Content starts
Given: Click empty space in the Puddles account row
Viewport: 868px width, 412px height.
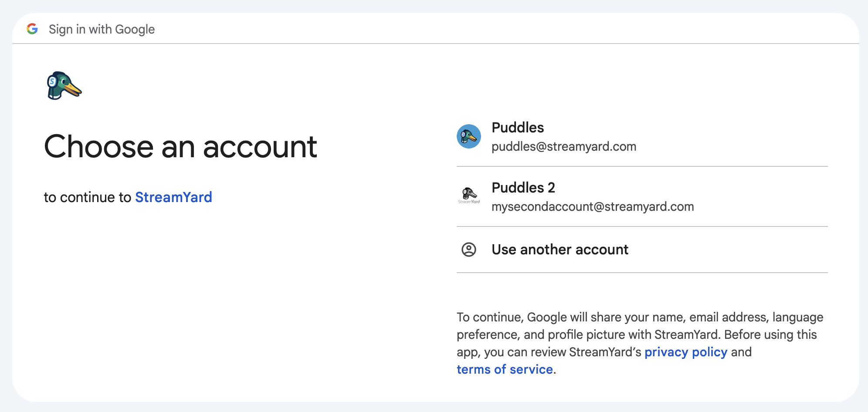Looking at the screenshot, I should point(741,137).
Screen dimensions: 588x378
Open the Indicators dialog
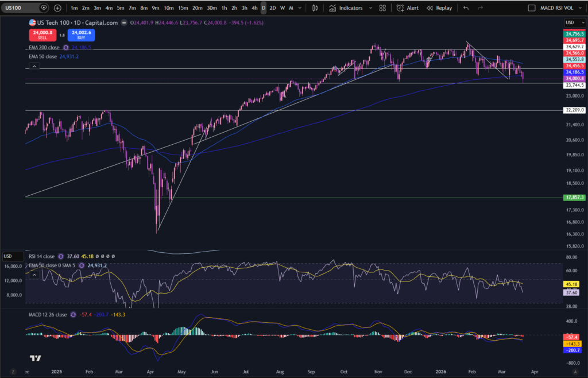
Content ends
Content starts
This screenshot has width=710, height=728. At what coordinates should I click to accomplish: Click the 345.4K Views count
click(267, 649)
Content ends
> ACTION ITEM
Leaving pictures out, output the lines of the data above from the one with "Viewport: 868px width, 412px height." through the one with "Open the Indicators dialog", word for word.

> ANSWER TO THIS EXERCISE
Viewport: 868px width, 412px height.
Looking at the screenshot, I should point(741,137).
Screen dimensions: 588x378
Open the Indicators dialog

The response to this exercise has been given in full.